** GOALS **
A) In the Ask HN thread, what type of internet connection do the parents have?
B) Rewrite the rows below as a numbered list, leaving out blank lines. Begin at the row that contains "The height and width of the screenshot is (143, 309)." and stop after the row that contains "[x=244, y=92]".

Ask HN: What's the best way to setup an always on video conference? - kabuks

My parents are overseas, and my son is growing way too fast. I want to setup a dedicated, always-on video portal between their living room, and my son's play room.<p>What's the best way to do this?<p>Bandwidth is a constraint (ADSL connection for them). Cost isn't (willing to spend up to $5k)<p>Thanks for your help!
======
dotBen
Skype is probably your best bet here.

Install skype on a computer in the play room, create a new account, and add
your parent's skype account as the only contact on this fresh account.

Set skype to auto-login, auto-answer but reject calls from non-contacts - thus
only your parents can call but when you they do the cam/mic will immediately
turn on.

You could install a big monitor, better speakers, etc if you think that would
help your son interact better with them.

** STORED DATA **
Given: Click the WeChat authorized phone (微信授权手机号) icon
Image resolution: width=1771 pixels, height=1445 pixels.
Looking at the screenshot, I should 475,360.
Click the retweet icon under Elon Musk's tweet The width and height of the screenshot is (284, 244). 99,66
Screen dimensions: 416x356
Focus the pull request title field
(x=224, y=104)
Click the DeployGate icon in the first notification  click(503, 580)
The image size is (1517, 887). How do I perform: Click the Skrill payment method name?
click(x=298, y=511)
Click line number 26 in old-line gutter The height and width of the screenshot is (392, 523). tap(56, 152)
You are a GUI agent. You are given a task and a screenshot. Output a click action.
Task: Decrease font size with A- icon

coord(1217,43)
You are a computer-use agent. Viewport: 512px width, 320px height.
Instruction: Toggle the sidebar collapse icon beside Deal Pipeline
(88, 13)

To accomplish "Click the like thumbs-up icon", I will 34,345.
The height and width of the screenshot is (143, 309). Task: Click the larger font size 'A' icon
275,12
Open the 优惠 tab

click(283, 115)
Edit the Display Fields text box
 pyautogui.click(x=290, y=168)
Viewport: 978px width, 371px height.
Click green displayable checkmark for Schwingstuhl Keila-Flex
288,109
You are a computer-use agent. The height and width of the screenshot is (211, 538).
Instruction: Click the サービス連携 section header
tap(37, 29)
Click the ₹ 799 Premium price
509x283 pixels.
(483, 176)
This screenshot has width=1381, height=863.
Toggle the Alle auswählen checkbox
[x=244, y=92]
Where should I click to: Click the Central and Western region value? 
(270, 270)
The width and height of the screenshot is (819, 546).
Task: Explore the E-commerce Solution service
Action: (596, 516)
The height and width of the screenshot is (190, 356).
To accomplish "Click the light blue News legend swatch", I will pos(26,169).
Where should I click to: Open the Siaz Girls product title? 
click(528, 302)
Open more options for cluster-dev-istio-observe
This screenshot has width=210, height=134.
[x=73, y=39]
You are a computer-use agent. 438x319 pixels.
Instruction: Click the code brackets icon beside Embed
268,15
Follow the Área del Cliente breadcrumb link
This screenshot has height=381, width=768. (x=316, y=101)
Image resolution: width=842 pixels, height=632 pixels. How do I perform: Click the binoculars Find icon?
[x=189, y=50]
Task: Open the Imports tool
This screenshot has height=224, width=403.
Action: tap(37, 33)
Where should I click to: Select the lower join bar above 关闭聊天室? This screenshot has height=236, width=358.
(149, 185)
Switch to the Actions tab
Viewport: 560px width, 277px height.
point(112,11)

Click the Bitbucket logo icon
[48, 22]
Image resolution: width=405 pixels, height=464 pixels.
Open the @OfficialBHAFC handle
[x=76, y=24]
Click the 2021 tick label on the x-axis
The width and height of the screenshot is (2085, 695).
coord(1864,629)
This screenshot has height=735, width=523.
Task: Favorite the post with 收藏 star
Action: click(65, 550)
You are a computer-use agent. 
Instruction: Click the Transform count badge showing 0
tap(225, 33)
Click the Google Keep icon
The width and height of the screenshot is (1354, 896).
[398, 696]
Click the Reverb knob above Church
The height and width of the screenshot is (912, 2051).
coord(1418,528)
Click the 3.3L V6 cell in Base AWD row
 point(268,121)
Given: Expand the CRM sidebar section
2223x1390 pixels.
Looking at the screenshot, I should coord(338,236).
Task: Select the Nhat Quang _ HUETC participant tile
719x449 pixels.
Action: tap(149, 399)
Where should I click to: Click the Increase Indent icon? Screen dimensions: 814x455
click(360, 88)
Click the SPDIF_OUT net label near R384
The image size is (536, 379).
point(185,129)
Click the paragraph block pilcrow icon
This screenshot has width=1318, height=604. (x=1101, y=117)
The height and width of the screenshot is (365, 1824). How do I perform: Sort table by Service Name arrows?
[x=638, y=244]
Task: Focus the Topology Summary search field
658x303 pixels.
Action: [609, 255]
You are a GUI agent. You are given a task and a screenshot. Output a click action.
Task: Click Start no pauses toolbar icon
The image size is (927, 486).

** RESPONSES TO THE EXERCISE **
A) ADSL

B)
1. The height and width of the screenshot is (143, 309). Task: Click the larger font size 'A' icon
2. 275,12
3. Open the 优惠 tab
4. click(283, 115)
5. Edit the Display Fields text box
6.  pyautogui.click(x=290, y=168)
7. Viewport: 978px width, 371px height.
8. Click green displayable checkmark for Schwingstuhl Keila-Flex
9. 288,109
10. You are a computer-use agent. The height and width of the screenshot is (211, 538).
11. Instruction: Click the サービス連携 section header
12. tap(37, 29)
13. Click the ₹ 799 Premium price
14. 509x283 pixels.
15. (483, 176)
16. This screenshot has width=1381, height=863.
17. Toggle the Alle auswählen checkbox
18. [x=244, y=92]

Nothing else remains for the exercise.